Ne reculant devant rien, nous avons envoyé un message à Hervé Berville pour lui demander sa source et il nous a répondu : c’est une étude du cabinet d’audit Ernst & Young datant de septembre dernier et faisant état d’une levée de fonds record au début de l’année pour les « entreprises innovantes ». 1,9 milliard d’euros auraient été récoltés au premier semestre, contre 1,2 à la même époque en 2017, soit une augmentation de 60 % (et pas de 65 %, mais on ne va pas chipoter). Seulement, cette étude assez sommaire est consacrée aux start-up (plus précisément aux « entreprises en phase de création ou durant leurs premières années d’existence ») et non pas à l’ensemble des PME, et elle ne dit pas du tout que l’argent investi provient d’ex-contribuables à l’ISF, ni ne cite la réforme fiscale comme cause de cette hausse. Ernst & Young évoque le Brexit, qui désorganise la place de Londres et rend Paris plus attractif, ou « l’écosystème des start-up » qui s’améliore en France. De plus, ce chiffre de 1,9 milliard doit être contrebalancé par d’autres études qui font état d’une diminution des sommes levées via le financement participatif (- 50 % au premier semestre 2018) et qui l’expliquent justement… par la suppression de l’ISF. L’année dernière, une niche fiscale dite ISF-PME permettait de réduire son impôt en investissant dans une PME. Celle-ci a disparu avec la fin de l’impôt, faisant disparaître cette incitation. Conclusion : on est encore loin de pouvoir conclure que, finalement, Macron a réussi à faire fonctionner la théorie du ruissellement…

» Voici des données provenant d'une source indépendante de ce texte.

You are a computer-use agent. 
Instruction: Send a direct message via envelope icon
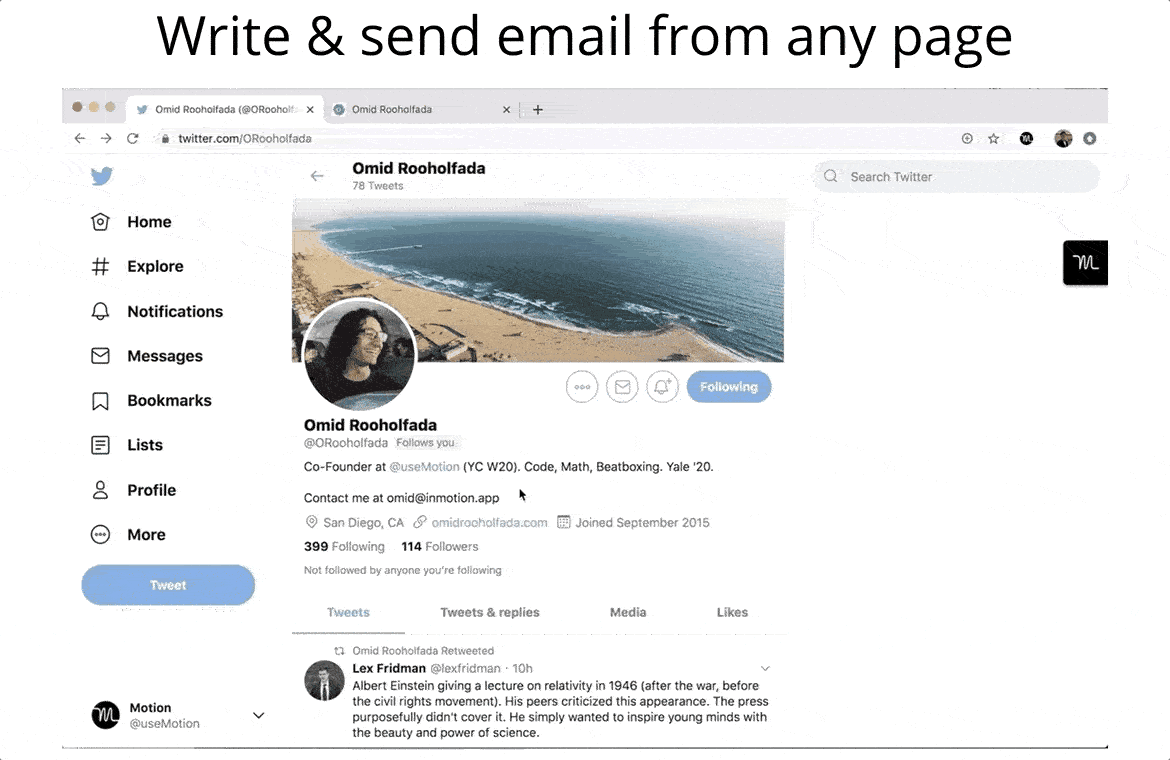[622, 387]
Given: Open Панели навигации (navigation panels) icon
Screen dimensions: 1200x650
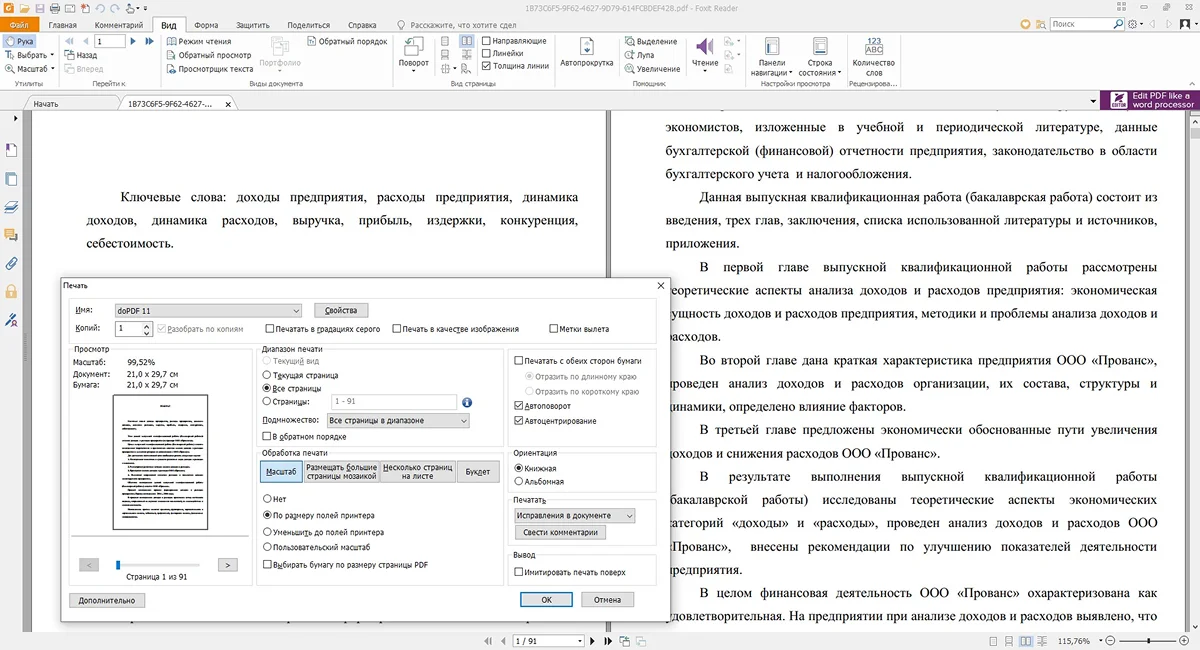Looking at the screenshot, I should [771, 46].
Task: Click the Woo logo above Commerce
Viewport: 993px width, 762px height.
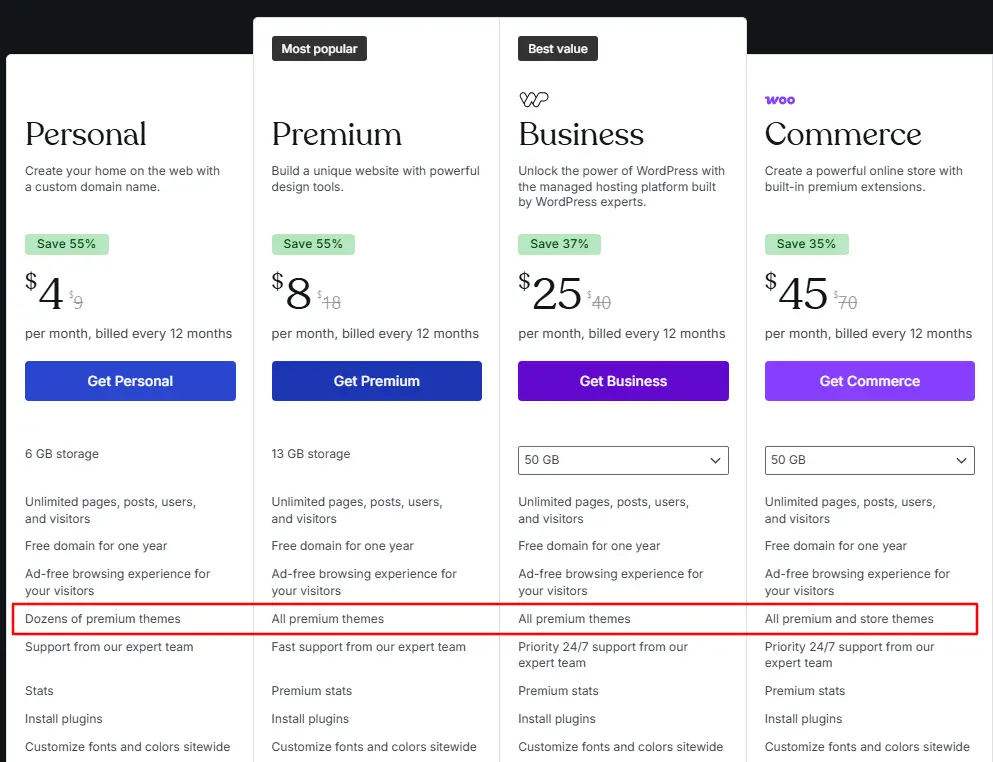Action: point(780,99)
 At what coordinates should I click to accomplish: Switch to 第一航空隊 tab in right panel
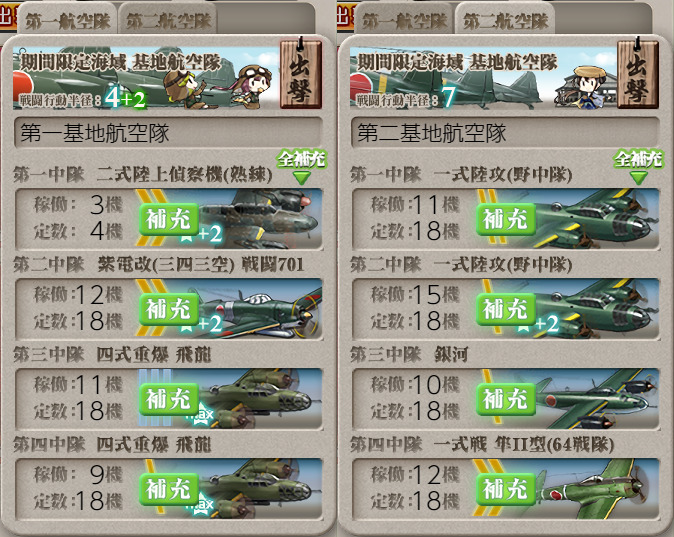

De toute façon, la majorité se garde bien de dire qu’elle a réussi son pari. Pour revenir au débat sur France 2 de ce dimanche soir, il y a un autre moment qui mérite d’être rappelé. Après avoir sorti son 65 %, Gabriel Attal avait été interrompu par l’économiste Thomas Piketty (opposé à la suppression de l’ISF), qui lui avait renvoyé le chiffre dans la figure avec un cinglant « soyez prudent avec cette évaluation qui ne veut rien dire ». Le secrétaire d’État avait alors conclu, pas téméraire : « On a mis en place une mesure, qu’on évalue pendant le quinquennat. » Et c’est pour cela que tous les économistes peuvent remercier la macronie : depuis un an, elle a mis en place une évaluation géante qui va permettre de définitivement trancher sur la « théorie du ruissellement ». Elle aurait quand même pu nous prévenir que les cobayes, c’était nous.